(x+5)(x-2)(x+1)>0
What is the solution set? Why am I not getting this at all?
easy way to do these ....
Since the expression is already factored, you are off to a good start.
the critical values are x = -5,-2 and 2
(those would have been the solution had it been an equation)
so we consider 4 sections:
1. x < -5
take any value in that domain, say x = -10
we get (-)(-)(-) < 0 ----- false
2. -5 < x < -1
take any value in that domain, say x = -4
(+)(-)(-) > 0 ----- true
3. -1 < x < 2
take any value of x in that domain, say x = 0
(+)(-)(+) < 0 ---- false
4. x > 2
let's pick x = 10
(+)(+)(+) > 0 ------ true
so solution:
-5 ≤ x ≤ -1 OR x > 2
third line contains a typo, should have said ...

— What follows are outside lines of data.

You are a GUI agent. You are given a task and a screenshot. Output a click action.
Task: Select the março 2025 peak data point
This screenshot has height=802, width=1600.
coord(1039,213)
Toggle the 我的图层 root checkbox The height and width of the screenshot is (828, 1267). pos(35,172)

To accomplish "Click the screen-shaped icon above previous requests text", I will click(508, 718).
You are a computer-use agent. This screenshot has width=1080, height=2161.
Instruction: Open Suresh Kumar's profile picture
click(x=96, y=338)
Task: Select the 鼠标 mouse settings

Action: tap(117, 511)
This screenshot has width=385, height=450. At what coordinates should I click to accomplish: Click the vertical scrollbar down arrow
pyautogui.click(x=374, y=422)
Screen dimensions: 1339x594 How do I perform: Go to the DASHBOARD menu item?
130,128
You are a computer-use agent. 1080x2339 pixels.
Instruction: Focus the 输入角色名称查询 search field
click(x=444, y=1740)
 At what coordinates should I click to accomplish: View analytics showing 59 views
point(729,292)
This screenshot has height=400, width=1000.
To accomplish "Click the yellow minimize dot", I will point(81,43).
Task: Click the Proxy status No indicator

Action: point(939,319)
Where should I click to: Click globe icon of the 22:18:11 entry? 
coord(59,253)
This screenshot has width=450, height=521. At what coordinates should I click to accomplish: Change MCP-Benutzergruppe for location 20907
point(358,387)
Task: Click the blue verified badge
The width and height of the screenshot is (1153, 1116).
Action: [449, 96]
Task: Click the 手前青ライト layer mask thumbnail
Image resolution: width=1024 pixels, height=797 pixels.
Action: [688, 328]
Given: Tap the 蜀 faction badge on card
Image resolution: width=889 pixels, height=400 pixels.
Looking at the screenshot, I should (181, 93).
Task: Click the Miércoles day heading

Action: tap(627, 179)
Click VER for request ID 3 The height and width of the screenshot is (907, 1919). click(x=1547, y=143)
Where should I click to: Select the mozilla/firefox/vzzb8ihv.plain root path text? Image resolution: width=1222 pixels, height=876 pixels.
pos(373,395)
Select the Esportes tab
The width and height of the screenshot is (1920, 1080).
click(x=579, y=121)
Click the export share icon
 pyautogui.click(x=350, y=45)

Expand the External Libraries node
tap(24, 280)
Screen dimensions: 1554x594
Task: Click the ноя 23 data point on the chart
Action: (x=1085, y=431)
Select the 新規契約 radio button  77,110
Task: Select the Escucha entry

the critical values are x = -5,-1 and 2
To find the solution set of the inequality (x+5)(x-2)(x+1) > 0, you need to understand the concept of polynomial inequalities. Here's a step-by-step explanation to help you understand:
Step 1: Factorize the polynomial.
Start by factoring the polynomial (x+5)(x-2)(x+1). This can be done by multiplying the terms together:
(x+5)(x-2)(x+1) = (x² + 4x + 5)(x+1)
= x³ + 5x² + x² + 4x + 5x + 5
= x³ + 6x² + 9x + 5
Step 2: Set the factors equal to zero.
Now, to determine the signs of the factors, we need to find where each factor becomes zero. We can do this by setting each factor equal to zero and solving for x:
x + 5 = 0 => x = -5
x - 2 = 0 => x = 2
x + 1 = 0 => x = -1
Step 3: Create a sign table.
To determine the sign of each factor within different intervals, create a sign table. This involves choosing test points within each interval and evaluating the sign of the polynomial at those points.
Interval (-∞, -5): Choose a test point, such as x = -6.
Substitute the test point into the polynomial:
(-6)³ + 6(-6)² + 9(-6) + 5 = -49 < 0
So, the sign of the polynomial in this interval is negative (-).
Interval (-5, -1): Choose a test point, such as x = -3.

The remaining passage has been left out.